The first step is to move the numbers from the original table (above) into Excel. A simple copy and paste yields a table that is even more unaligned than the original.

One potentially easy way to resolve the formatting issue is to put the asterisks in their own columns. If we do that and merge the column headers across the pairs of columns, the digits look lined up, but the asterisks look a little far from the numbers. This isn’t the worst table in the world and at least the numbers are aligned along the commas. This has been the approach I’ve been using for a while.

Now let’s try using the TEXT function to create a table in which the asterisks are close to the numbers and everything is nicely aligned.

Using the same approach as before, I’m going to first determine how many spaces I need after the number so that the numbers are aligned along the decimal. That determination is made based on the statistical significance (one, two, or three asterisks). To help make that assessment, I use the table above in which the numbers are in one cell and the asterisks are by themselves in a neighboring cell.

You can see in this little lookup table, I list the various formats I’m going to use in the main table. If the number is statistically significant, I’ll include asterisks in the format; if not, I’ll include some number of spaces after the number to get the spacing right.

I can now embed the TEXT formula within an IF formula to reference each format. In the second estimate in Model 1 [“Percent Black” in cell AL4: 0.2628**], for example, the formula is:

=IF(K3=”*”,TEXT(J3,$AL$18),IF(K3=”**”,TEXT(J3,$AL$17),IF(K3=”***”,TEXT(J3,$AL$16),TEXT(J3,$AL$15))))

All this says is if the point estimate has one star, place the point estimate in cell J3 (the original number) and use the number format in cell AL18; if it has two stars, use the point estimate in cell J3 and use the number format in cell AL17; and so on. As you can see, the final format is a number with a leading zero, four decimals, and two asterisks.
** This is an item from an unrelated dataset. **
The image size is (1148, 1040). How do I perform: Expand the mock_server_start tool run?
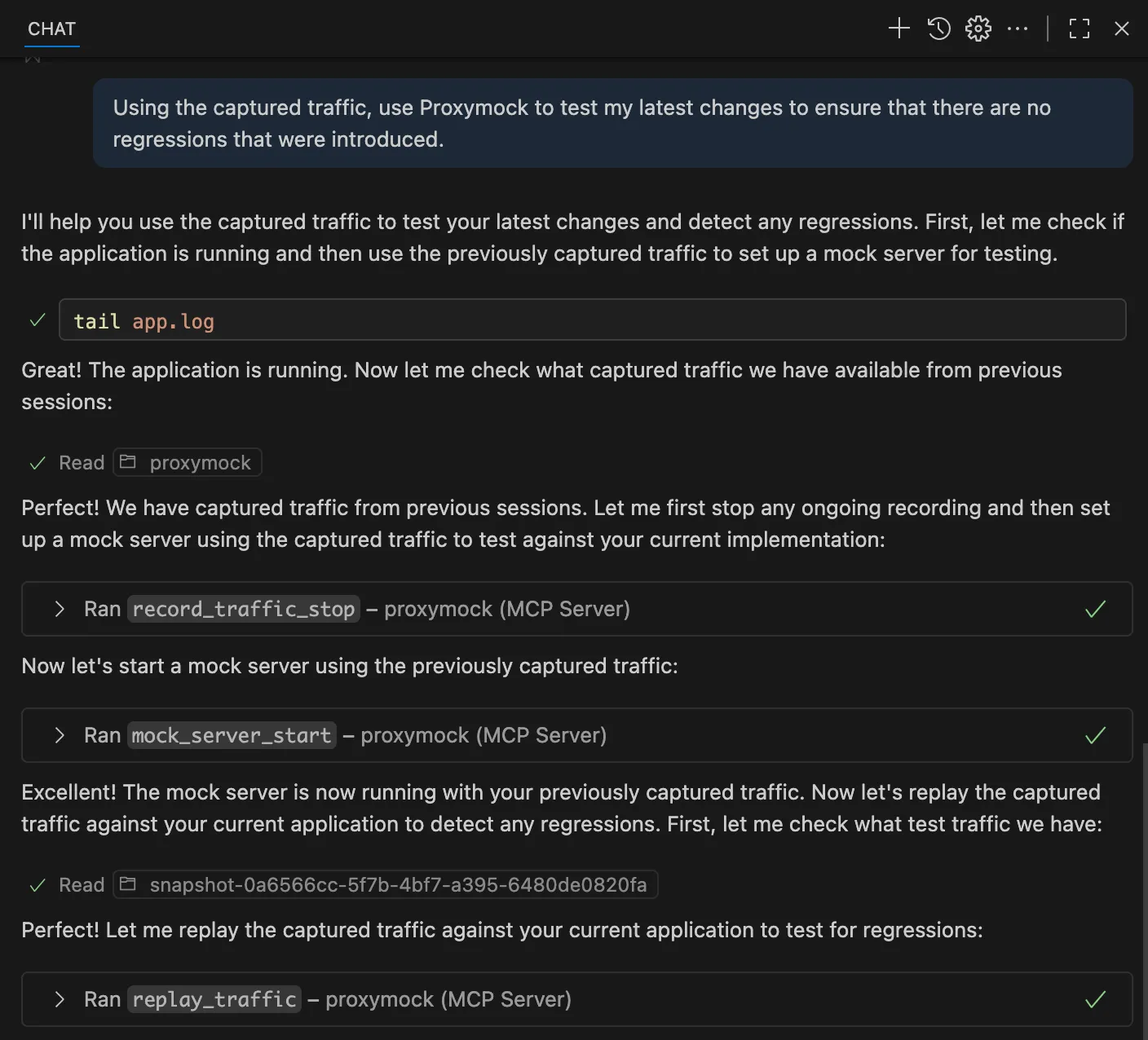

The last part is to format the column titles. At the top of the table, you can see the differences between aligning the numbers to the left, right, or center. Personally, I’m partial to customizing the placement of the title—as long as I’m doing the numbers, I might as well do the text too. I again use the TEXT formula to apply the format specified at the bottom of the lookup table.

Wrap-Up

I haven’t provided you with a full treatment of custom number formats in Excel here (again, see Dave Bruns’ post if you’re interested in learning more), but you can hopefully see how you could use these formats to your advantage to help style your tables, graphs, and more.